Kondisi tersebut menambah keresahan dan kemarahan para nasabah lainnya, karena pihak yang diduga terlibat hingga kini masih bebas beraktivitas dan belum diproses secara hukum.
“Kami datang ke Kejati Jawa Barat untuk menuntut keadilan bagi nasabah. Penegakan hukum jangan berhenti pada internal saja, tetapi juga harus mengusut pihak eksternal yang diduga menikmati fasilitas kredit dengan jaminan yang tidak sebanding nilainya,” ujar Andika Prayoga dalam aksi tersebut.
Ia juga menyampaikan bahwa HH sempat diperiksa oleh pihak Kejati Jawa Barat. Namun, menurutnya, setelah adanya penyerahan uang senilai Rp3 miliar, proses penyelidikan diduga tidak berlanjut.

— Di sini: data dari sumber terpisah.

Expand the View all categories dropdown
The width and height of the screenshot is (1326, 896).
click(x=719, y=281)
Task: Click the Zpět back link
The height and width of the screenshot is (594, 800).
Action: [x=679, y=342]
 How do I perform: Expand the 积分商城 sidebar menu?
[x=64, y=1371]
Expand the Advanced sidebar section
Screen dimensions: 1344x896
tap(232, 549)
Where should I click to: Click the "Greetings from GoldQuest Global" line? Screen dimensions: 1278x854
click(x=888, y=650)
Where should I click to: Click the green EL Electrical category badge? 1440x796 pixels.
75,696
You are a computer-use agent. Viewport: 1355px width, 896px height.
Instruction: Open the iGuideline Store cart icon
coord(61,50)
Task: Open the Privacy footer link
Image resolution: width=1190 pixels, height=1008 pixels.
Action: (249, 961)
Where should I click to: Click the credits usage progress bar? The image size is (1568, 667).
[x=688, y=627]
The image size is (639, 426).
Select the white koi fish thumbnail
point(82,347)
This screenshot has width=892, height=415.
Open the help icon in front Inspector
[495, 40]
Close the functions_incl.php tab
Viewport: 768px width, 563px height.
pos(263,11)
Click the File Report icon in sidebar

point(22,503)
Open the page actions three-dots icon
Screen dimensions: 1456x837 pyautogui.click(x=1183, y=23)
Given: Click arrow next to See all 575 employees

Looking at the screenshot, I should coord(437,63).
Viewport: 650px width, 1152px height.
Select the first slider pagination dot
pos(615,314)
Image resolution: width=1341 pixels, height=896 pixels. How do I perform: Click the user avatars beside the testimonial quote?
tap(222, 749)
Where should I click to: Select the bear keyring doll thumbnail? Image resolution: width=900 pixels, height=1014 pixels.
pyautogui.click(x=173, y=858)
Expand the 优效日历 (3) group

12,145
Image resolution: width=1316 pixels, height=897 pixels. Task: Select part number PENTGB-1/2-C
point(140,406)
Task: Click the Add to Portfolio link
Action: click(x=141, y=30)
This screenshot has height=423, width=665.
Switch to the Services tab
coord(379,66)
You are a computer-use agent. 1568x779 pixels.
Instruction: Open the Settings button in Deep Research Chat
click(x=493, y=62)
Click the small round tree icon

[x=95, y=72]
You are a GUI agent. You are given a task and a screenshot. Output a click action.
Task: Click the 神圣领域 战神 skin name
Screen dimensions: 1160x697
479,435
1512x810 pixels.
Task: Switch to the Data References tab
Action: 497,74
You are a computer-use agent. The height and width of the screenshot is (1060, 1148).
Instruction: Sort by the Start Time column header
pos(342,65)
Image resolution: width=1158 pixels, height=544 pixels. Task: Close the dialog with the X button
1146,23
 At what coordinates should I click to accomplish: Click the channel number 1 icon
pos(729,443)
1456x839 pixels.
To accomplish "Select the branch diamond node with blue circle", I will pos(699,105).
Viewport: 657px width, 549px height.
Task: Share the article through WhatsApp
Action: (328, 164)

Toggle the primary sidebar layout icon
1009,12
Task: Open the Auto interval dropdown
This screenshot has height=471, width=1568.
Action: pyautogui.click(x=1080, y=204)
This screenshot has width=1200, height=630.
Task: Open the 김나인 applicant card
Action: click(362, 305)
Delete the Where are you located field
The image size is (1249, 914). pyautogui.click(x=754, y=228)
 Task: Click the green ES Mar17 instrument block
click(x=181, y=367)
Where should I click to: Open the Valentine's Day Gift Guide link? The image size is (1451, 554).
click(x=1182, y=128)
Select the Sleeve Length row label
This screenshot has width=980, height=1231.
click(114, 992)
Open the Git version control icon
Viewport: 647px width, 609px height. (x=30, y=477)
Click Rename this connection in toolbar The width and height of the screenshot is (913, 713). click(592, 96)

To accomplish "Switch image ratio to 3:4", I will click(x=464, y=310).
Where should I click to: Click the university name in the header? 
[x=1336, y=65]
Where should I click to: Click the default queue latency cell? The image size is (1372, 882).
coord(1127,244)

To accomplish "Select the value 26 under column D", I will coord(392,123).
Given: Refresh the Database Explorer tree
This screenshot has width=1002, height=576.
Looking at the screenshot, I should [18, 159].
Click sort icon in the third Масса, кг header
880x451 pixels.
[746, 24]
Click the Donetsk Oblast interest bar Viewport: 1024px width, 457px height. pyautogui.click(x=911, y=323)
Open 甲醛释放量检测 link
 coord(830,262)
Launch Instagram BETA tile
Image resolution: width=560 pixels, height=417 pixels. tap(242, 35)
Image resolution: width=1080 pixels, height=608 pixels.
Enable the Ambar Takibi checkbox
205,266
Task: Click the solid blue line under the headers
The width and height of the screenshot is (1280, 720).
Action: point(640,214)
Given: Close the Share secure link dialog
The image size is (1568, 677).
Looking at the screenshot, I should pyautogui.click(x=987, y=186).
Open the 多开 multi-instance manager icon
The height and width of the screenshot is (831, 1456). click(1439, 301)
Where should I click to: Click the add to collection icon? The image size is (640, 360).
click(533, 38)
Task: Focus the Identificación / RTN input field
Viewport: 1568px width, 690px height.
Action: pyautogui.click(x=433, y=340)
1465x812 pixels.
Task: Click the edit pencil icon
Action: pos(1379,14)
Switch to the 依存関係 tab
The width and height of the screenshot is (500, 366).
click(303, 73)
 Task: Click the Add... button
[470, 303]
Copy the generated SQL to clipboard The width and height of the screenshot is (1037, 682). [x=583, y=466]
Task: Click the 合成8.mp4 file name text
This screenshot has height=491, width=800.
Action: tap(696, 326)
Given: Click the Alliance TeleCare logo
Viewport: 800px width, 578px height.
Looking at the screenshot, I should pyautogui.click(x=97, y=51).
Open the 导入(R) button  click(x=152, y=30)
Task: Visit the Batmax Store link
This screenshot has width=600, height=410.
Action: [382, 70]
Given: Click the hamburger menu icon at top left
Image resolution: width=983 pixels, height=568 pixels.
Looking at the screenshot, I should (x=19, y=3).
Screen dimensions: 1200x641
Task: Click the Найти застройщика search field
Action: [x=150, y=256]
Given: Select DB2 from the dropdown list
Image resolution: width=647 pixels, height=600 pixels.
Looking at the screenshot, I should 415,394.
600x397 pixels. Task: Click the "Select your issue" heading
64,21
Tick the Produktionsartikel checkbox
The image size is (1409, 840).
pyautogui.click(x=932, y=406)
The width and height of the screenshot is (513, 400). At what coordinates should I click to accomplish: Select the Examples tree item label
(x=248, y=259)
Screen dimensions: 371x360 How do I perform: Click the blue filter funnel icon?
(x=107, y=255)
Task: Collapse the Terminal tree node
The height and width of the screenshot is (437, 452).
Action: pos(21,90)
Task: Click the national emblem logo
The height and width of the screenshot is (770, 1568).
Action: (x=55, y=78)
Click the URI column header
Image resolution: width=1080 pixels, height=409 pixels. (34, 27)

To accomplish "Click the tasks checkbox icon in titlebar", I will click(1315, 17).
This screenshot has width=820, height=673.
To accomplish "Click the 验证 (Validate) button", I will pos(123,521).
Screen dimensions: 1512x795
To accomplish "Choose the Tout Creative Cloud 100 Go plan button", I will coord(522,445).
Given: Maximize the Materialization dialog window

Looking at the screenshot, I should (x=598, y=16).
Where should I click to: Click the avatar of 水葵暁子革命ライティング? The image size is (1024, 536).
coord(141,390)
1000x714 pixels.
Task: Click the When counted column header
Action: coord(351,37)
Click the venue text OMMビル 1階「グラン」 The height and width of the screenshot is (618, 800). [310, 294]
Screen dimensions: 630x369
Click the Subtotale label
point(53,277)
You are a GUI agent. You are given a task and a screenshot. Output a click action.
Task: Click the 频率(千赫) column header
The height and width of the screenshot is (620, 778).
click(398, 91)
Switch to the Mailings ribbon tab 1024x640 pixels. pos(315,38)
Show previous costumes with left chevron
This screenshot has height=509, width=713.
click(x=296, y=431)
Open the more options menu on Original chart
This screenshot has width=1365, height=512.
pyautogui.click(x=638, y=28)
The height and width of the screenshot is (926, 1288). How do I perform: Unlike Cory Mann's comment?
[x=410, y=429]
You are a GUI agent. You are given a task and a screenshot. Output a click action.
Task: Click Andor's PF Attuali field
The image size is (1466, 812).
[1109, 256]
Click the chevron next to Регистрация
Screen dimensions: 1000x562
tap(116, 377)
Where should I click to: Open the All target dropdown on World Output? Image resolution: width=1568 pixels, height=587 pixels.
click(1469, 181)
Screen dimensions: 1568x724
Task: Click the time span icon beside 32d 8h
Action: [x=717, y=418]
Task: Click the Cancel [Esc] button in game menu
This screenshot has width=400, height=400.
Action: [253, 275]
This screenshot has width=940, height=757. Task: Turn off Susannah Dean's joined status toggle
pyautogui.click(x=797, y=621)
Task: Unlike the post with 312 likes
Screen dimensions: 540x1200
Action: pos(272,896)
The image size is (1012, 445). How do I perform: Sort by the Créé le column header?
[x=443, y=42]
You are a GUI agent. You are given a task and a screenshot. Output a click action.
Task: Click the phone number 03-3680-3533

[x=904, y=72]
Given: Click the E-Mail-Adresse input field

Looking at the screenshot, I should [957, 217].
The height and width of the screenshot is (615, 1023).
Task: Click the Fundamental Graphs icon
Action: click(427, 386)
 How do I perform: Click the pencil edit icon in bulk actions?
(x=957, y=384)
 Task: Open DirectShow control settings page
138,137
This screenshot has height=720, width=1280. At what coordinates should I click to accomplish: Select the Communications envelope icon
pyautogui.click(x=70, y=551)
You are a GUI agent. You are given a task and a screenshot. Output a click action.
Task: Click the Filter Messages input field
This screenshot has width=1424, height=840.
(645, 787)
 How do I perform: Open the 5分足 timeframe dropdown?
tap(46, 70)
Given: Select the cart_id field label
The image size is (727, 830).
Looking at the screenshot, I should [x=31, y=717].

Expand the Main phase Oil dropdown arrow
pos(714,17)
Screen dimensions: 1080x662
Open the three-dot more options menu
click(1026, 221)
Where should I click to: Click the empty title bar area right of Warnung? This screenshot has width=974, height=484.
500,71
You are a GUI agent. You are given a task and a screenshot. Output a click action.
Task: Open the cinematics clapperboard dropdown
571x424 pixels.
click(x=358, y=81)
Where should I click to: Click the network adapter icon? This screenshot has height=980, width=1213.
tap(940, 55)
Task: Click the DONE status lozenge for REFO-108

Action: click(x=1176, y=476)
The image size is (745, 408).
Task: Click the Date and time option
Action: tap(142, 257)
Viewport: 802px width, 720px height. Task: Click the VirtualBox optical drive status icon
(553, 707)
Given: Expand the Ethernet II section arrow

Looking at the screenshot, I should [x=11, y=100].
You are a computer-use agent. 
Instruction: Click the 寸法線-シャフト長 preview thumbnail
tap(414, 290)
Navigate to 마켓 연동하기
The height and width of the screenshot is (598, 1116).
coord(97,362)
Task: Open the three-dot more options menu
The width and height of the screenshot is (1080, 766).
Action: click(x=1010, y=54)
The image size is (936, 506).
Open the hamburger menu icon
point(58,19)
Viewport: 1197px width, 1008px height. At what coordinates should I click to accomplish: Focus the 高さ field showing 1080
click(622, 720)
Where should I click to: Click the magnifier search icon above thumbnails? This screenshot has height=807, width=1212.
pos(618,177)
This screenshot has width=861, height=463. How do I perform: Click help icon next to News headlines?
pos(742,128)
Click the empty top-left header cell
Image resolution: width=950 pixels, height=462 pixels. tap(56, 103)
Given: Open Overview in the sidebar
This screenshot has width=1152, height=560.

“Kami mempertanyakan uang Rp3 miliar tersebut, apakah itu cicilan pinjaman atau bentuk lain. Ini perlu kejelasan hukum,” tegasnya.
ANKRI menegaskan bahwa seluruh materi yang disampaikan dalam aksi merupakan aspirasi dan laporan dari para nasabah, serta hasil pengumpulan informasi organisasi yang perlu diuji dan ditindaklanjuti melalui proses hukum oleh aparat penegak hukum.
Aksi unjuk rasa yang melibatkan ratusan nasabah dan masyarakat ini mendapat perhatian media lokal dan regional. Hal tersebut lantaran kasus ini dinilai menyangkut keberlangsungan lembaga keuangan daerah, potensi kerugian negara, serta berdampak langsung terhadap kepercayaan dan hak-hak nasabah.
Dalam pernyataan lainnya, ANKRI menegaskan bahwa aksi ini merupakan bentuk kontrol sosial dan upaya menuntut keadilan.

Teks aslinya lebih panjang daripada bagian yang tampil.